EXERCISE DESCRIPTION: All of the entries need to be set down exactly as they read.

Stored records
- Opening Delimiter -
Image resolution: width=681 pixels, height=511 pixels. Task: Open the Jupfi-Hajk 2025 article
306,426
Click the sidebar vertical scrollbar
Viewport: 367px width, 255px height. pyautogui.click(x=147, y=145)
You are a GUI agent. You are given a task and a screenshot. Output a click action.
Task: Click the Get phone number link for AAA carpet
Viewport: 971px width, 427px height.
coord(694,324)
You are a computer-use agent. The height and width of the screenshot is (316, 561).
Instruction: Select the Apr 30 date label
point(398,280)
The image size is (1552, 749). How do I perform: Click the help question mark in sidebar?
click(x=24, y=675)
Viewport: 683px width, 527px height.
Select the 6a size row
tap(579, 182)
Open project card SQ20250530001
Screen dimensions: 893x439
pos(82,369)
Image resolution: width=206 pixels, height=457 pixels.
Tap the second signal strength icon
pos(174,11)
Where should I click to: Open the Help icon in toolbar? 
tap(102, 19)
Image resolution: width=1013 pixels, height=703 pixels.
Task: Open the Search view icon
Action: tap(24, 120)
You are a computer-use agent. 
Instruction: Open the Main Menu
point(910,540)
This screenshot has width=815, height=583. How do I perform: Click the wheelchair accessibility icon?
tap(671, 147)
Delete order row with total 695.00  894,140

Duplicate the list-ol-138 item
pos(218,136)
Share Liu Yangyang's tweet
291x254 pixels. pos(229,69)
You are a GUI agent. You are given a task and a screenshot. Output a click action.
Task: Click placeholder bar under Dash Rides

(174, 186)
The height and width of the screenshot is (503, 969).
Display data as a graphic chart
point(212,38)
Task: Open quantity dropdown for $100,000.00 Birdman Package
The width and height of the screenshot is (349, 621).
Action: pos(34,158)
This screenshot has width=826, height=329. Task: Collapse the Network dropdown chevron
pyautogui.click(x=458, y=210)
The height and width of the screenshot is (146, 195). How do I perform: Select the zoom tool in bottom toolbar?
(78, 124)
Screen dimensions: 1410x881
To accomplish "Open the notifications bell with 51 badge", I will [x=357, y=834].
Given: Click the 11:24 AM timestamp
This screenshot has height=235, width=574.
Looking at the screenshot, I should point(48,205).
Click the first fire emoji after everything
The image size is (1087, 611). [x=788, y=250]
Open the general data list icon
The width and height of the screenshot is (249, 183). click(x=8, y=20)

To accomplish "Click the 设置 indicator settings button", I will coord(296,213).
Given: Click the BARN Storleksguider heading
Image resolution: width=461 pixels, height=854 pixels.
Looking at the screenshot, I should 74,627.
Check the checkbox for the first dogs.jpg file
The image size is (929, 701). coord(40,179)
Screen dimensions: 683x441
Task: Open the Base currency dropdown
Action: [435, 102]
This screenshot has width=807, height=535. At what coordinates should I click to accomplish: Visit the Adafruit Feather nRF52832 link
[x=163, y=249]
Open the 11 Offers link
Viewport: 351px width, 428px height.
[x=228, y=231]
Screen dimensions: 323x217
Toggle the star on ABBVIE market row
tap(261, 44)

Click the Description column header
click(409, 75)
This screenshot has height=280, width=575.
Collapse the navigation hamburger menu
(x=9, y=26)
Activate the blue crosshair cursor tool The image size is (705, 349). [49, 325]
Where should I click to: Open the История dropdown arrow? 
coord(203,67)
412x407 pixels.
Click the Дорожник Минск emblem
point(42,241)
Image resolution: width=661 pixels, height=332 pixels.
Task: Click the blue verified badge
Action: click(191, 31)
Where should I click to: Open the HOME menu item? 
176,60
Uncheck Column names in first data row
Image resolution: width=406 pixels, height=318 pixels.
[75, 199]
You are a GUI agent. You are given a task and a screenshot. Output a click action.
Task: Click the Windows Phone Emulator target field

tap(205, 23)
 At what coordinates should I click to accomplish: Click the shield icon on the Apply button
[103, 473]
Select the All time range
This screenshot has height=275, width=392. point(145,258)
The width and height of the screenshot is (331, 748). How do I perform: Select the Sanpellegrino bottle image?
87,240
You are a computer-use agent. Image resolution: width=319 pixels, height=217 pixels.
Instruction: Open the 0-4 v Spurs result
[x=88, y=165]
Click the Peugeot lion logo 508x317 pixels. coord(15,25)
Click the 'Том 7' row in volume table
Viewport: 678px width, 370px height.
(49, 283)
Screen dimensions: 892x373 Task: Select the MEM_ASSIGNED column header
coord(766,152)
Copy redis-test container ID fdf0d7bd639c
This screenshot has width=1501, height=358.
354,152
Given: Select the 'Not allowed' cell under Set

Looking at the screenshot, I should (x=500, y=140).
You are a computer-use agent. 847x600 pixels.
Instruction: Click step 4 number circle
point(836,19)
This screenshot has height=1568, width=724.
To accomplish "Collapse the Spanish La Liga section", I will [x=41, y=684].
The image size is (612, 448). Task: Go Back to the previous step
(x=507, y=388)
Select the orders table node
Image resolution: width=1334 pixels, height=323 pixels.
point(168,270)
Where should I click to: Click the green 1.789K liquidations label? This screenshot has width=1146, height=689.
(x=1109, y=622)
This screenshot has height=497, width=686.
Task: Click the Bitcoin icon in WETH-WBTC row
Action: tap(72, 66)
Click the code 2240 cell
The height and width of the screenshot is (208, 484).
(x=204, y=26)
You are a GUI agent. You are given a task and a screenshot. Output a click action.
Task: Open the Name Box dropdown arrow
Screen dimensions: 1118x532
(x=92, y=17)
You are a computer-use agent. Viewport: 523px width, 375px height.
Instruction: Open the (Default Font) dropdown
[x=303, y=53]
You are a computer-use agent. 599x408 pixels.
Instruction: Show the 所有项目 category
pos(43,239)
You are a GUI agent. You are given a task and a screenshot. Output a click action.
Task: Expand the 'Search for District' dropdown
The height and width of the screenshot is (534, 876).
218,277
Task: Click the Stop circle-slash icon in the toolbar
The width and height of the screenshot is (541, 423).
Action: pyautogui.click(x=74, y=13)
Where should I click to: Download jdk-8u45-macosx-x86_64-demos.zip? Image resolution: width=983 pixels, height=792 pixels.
- Closing Delimiter -
RESULT OF THIS EXERCISE:
Image resolution: width=681 pixels, height=511 pixels. Task: Open the Jupfi-Hajk 2025 article
306,426
Click the sidebar vertical scrollbar
Viewport: 367px width, 255px height. pyautogui.click(x=147, y=145)
You are a GUI agent. You are given a task and a screenshot. Output a click action.
Task: Click the Get phone number link for AAA carpet
Viewport: 971px width, 427px height.
coord(694,324)
You are a computer-use agent. The height and width of the screenshot is (316, 561).
Instruction: Select the Apr 30 date label
point(398,280)
The image size is (1552, 749). How do I perform: Click the help question mark in sidebar?
click(x=24, y=675)
Viewport: 683px width, 527px height.
Select the 6a size row
tap(579, 182)
Open project card SQ20250530001
Screen dimensions: 893x439
pos(82,369)
Image resolution: width=206 pixels, height=457 pixels.
Tap the second signal strength icon
pos(174,11)
Where should I click to: Open the Help icon in toolbar? 
tap(102, 19)
Image resolution: width=1013 pixels, height=703 pixels.
Task: Open the Search view icon
Action: tap(24, 120)
You are a computer-use agent. 
Instruction: Open the Main Menu
point(910,540)
This screenshot has width=815, height=583. How do I perform: Click the wheelchair accessibility icon?
tap(671, 147)
Delete order row with total 695.00  894,140

Duplicate the list-ol-138 item
pos(218,136)
Share Liu Yangyang's tweet
291x254 pixels. pos(229,69)
You are a GUI agent. You are given a task and a screenshot. Output a click action.
Task: Click placeholder bar under Dash Rides

(174, 186)
The height and width of the screenshot is (503, 969).
Display data as a graphic chart
point(212,38)
Task: Open quantity dropdown for $100,000.00 Birdman Package
The width and height of the screenshot is (349, 621).
Action: pos(34,158)
This screenshot has width=826, height=329. Task: Collapse the Network dropdown chevron
pyautogui.click(x=458, y=210)
The height and width of the screenshot is (146, 195). How do I perform: Select the zoom tool in bottom toolbar?
(78, 124)
Screen dimensions: 1410x881
To accomplish "Open the notifications bell with 51 badge", I will [x=357, y=834].
Given: Click the 11:24 AM timestamp
This screenshot has height=235, width=574.
Looking at the screenshot, I should point(48,205).
Click the first fire emoji after everything
The image size is (1087, 611). [x=788, y=250]
Open the general data list icon
The width and height of the screenshot is (249, 183). click(x=8, y=20)

To accomplish "Click the 设置 indicator settings button", I will coord(296,213).
Given: Click the BARN Storleksguider heading
Image resolution: width=461 pixels, height=854 pixels.
Looking at the screenshot, I should 74,627.
Check the checkbox for the first dogs.jpg file
The image size is (929, 701). coord(40,179)
Screen dimensions: 683x441
Task: Open the Base currency dropdown
Action: [435, 102]
This screenshot has width=807, height=535. At what coordinates should I click to accomplish: Visit the Adafruit Feather nRF52832 link
[x=163, y=249]
Open the 11 Offers link
Viewport: 351px width, 428px height.
[x=228, y=231]
Screen dimensions: 323x217
Toggle the star on ABBVIE market row
tap(261, 44)

Click the Description column header
click(409, 75)
This screenshot has height=280, width=575.
Collapse the navigation hamburger menu
(x=9, y=26)
Activate the blue crosshair cursor tool The image size is (705, 349). [49, 325]
Where should I click to: Open the История dropdown arrow? 
coord(203,67)
412x407 pixels.
Click the Дорожник Минск emblem
point(42,241)
Image resolution: width=661 pixels, height=332 pixels.
Task: Click the blue verified badge
Action: click(191, 31)
Where should I click to: Open the HOME menu item? 
176,60
Uncheck Column names in first data row
Image resolution: width=406 pixels, height=318 pixels.
[75, 199]
You are a GUI agent. You are given a task and a screenshot. Output a click action.
Task: Click the Windows Phone Emulator target field

tap(205, 23)
 At what coordinates should I click to accomplish: Click the shield icon on the Apply button
[103, 473]
Select the All time range
This screenshot has height=275, width=392. point(145,258)
The width and height of the screenshot is (331, 748). How do I perform: Select the Sanpellegrino bottle image?
87,240
You are a computer-use agent. Image resolution: width=319 pixels, height=217 pixels.
Instruction: Open the 0-4 v Spurs result
[x=88, y=165]
Click the Peugeot lion logo 508x317 pixels. coord(15,25)
Click the 'Том 7' row in volume table
Viewport: 678px width, 370px height.
(49, 283)
Screen dimensions: 892x373 Task: Select the MEM_ASSIGNED column header
coord(766,152)
Copy redis-test container ID fdf0d7bd639c
This screenshot has width=1501, height=358.
354,152
Given: Select the 'Not allowed' cell under Set

Looking at the screenshot, I should (x=500, y=140).
You are a computer-use agent. 847x600 pixels.
Instruction: Click step 4 number circle
point(836,19)
This screenshot has height=1568, width=724.
To accomplish "Collapse the Spanish La Liga section", I will [x=41, y=684].
The image size is (612, 448). Task: Go Back to the previous step
(x=507, y=388)
Select the orders table node
Image resolution: width=1334 pixels, height=323 pixels.
point(168,270)
Where should I click to: Click the green 1.789K liquidations label? This screenshot has width=1146, height=689.
(x=1109, y=622)
This screenshot has height=497, width=686.
Task: Click the Bitcoin icon in WETH-WBTC row
Action: tap(72, 66)
Click the code 2240 cell
The height and width of the screenshot is (208, 484).
(x=204, y=26)
You are a GUI agent. You are given a task and a screenshot. Output a click action.
Task: Open the Name Box dropdown arrow
Screen dimensions: 1118x532
(x=92, y=17)
You are a computer-use agent. Viewport: 523px width, 375px height.
Instruction: Open the (Default Font) dropdown
[x=303, y=53]
You are a computer-use agent. 599x408 pixels.
Instruction: Show the 所有项目 category
pos(43,239)
You are a GUI agent. You are given a task and a screenshot. Output a click action.
Task: Expand the 'Search for District' dropdown
The height and width of the screenshot is (534, 876).
218,277
Task: Click the Stop circle-slash icon in the toolbar
The width and height of the screenshot is (541, 423).
Action: pyautogui.click(x=74, y=13)
Where should I click to: Download jdk-8u45-macosx-x86_64-demos.zip? Image resolution: width=983 pixels, height=792 pixels.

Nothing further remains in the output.